BMP9–10 heterodimer is present in mouse plasma and is the only active ALK1-stimulating form. A–C, ELISA measurements of circulating BMP9 (A), BMP10 (B), or BMP9–10 heterodimer (C) in plasma from WT, Bmp9-KO mice, and Bmp10-cKO mice. BMP9–10 ELISA was realized using a capture antibody against mature BMP9 and a detection antibody against BMP10. Recombinant BMP9 and BMP10 or purified BMP9–10 heterodimer were used as standards. n = 7 to 15 mice. Results are presented as the median ± interquartile range (Imm) of BMP immune reactive BMP. D, ALK1–BRE activity of plasma from WT, Bmp9-KO, and Bmp10-cKO mice using a BRE assay on 3T3-transfected cells. Values are presented as mean ± S.E. from 8 to 15 mice. E and F, immunoblotting of primary human endothelial cell lysates (E, HMVEC-ds; F, HUVECs) using phospho-Smad1–5 antibody. Cells were starved for 90 min and stimulated for 20 min with 3% plasma from WT, Bmp9-KO, or Bmp10-cKO mice. Blots show 2 different mice per condition. The position of the 50-kDa marker is indicated by the line on the right of each blot. Stimulation values were normalized to actin expression and represented as the % of stimulation with WT plasma taken as 100% (mean ± S.E.). Quantification has been made on 4 different mice for each condition. Stimulation with 100 pg/ml of commercial BMP9 under the same conditions is shown as a control in E. Statistical comparison of KO-mice versus WT mice was performed using a Mann-Whitney test: *, p < 0.05; **, p < 0.01; ****, p < 0.0001.

Figure 4.

BMP9–10 heterodimer is present in human plasma and is the main ALK1-stimulating form.
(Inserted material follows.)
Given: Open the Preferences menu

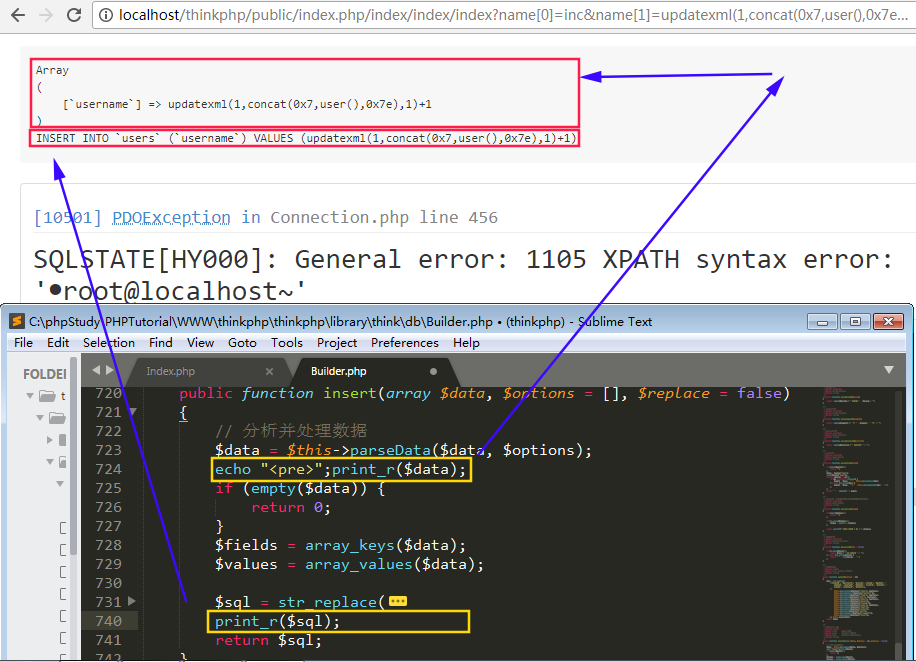Looking at the screenshot, I should 404,342.
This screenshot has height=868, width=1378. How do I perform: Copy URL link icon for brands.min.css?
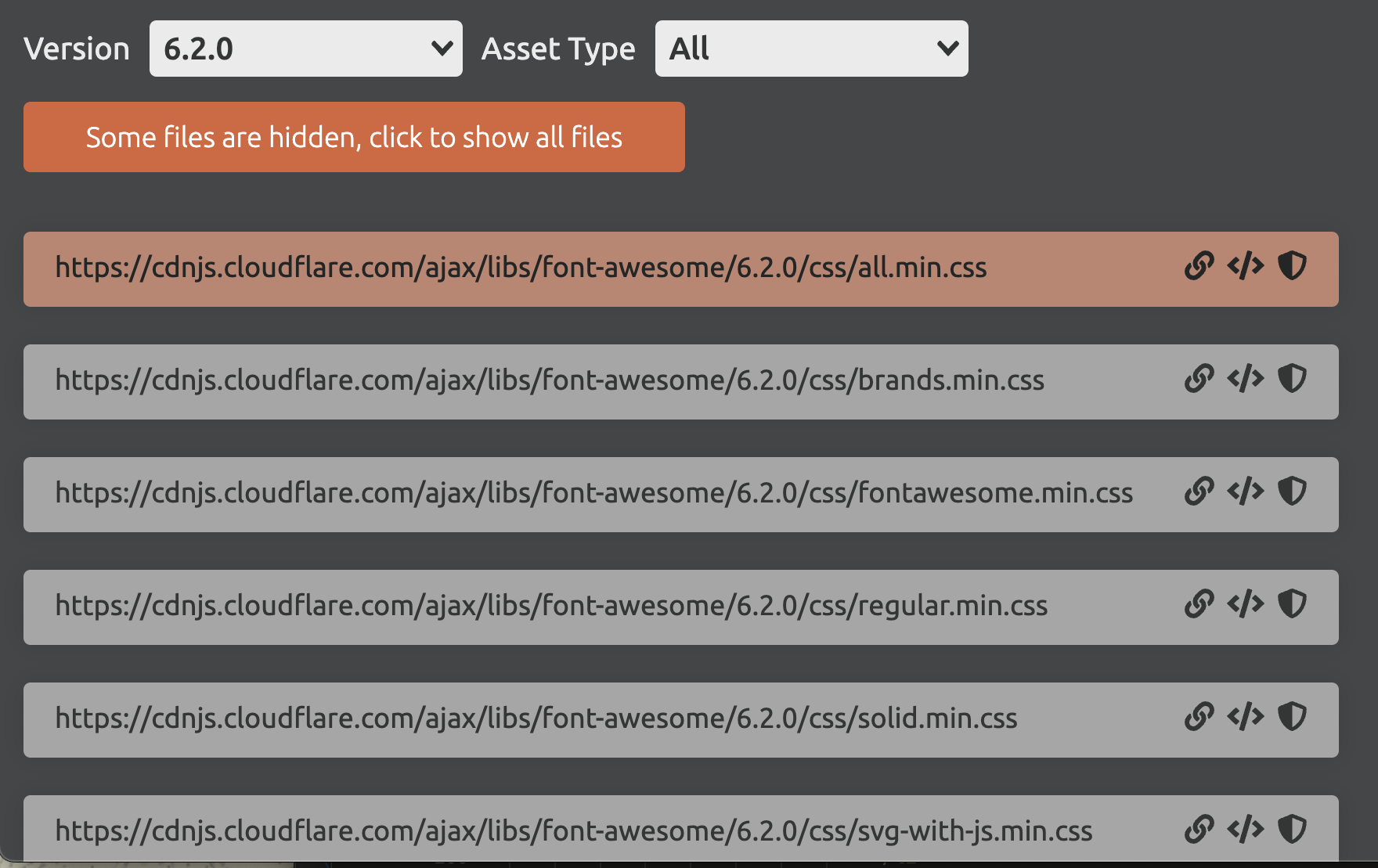1199,379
A, quantification of BMP9–10 heterodimer in 19 healthy human plasma. BMP9–10 ELISA was realized using a capture antibody against mature BMP10 and a detection antibody against BMP9. Results are presented as the median ± interquartile range (Imm). B–E, purification and activity of BMP9–10 heterodimer from human plasma. BMP9–10 heterodimer was purified by affinity chromatography: 10 ml of a pool of human plasma (selected for its high BMP9–10 immune reactivity, 8–10 ng/ml) was applied to an anti-BMP10 column, and eluted by glycine, pH 2.7. B–D, ELISAs: plasma, FT, and elution fractions were quantified by ELISA to detect BMP9 (B), BMP10 (C), or BMP9–10 heterodimer under the same conditions as in A (D). y axes represent the total amount of immune reactive BMP9, BMP10, or BMP9–10. E, ALK1–BRE activity of the different fractions was measured on 3T3 cells. Recombinant BMP9 was used as a standard to quantify the total amount of active BMP in each fraction. Values are the mean ± S.D. of duplicates measured by ELISA or BRE-luc assay from one representative experiment out of 3.

Figure 5.

Hepatic stellate cells synthesize both BMP9 and BMP10. A, Bmp10 mRNA expression in human tissues (Clontech, 9 tissues out of 20 analyzed) determined by quantitative RT-PCR. Results are shown as the mean ± S.D. of Bmp10 mRNA level normalized to RPL13 mRNA levels. B and C, localization of Gdf2 (Bmp9) or Bmp10 mRNA by RNAscope on mouse adult heart sections (B) or liver sections (C). Paraffin-embedded sections were labeled with Gdf2 probe for BMP9 (left panels) or Bmp10 probe (right panel) revealed by fast-red pink staining and counterstained with hematoxylin. In B, right atria (RA), ventricle (V). Insets show higher magnification of the right atria (scale bar, 25 μm). In C, upper panels show low magnification with several positive pink cells (arrowheads). Lower panels are high magnifications showing hepatocytes (H), a Kupffer cell (K), lining the wall of a sinusoid and stellate cells (S) between hepatocytes and sinusoids. Note the pink labeling of stellate cells.